**How to complete this task:** Please give the count of lines below with the string "Herren" in them, and no other words.

**Data extract:**
==========
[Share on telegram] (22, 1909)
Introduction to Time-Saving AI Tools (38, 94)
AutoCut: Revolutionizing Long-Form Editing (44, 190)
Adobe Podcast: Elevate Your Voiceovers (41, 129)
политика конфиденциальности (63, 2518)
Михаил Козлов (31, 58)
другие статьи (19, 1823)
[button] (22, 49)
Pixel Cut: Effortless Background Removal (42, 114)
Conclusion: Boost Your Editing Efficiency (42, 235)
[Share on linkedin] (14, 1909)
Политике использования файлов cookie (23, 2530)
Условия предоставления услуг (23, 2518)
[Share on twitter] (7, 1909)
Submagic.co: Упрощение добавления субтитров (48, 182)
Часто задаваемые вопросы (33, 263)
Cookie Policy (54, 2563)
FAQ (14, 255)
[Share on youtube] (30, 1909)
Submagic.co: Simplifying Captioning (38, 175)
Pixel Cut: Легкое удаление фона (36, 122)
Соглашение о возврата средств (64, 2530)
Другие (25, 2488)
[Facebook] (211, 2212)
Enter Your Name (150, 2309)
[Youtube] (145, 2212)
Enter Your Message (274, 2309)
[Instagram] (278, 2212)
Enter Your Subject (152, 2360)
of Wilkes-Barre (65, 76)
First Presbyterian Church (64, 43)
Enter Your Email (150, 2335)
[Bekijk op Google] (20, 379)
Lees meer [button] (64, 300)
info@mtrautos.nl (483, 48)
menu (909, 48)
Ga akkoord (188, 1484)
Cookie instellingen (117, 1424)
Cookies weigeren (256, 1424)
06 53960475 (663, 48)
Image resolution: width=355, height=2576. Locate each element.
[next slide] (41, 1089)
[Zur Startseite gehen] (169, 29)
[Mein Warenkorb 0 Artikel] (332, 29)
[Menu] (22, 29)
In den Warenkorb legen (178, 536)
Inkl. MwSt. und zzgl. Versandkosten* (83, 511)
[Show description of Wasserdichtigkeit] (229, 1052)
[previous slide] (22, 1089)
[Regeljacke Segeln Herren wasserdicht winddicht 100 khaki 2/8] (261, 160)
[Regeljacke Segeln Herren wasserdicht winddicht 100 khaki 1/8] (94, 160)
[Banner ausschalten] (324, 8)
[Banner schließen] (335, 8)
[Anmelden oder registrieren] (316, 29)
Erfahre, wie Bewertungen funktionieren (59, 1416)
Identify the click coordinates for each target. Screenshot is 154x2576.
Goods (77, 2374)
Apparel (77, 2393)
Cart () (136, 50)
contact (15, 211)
==========
**Solution to the problem:** 2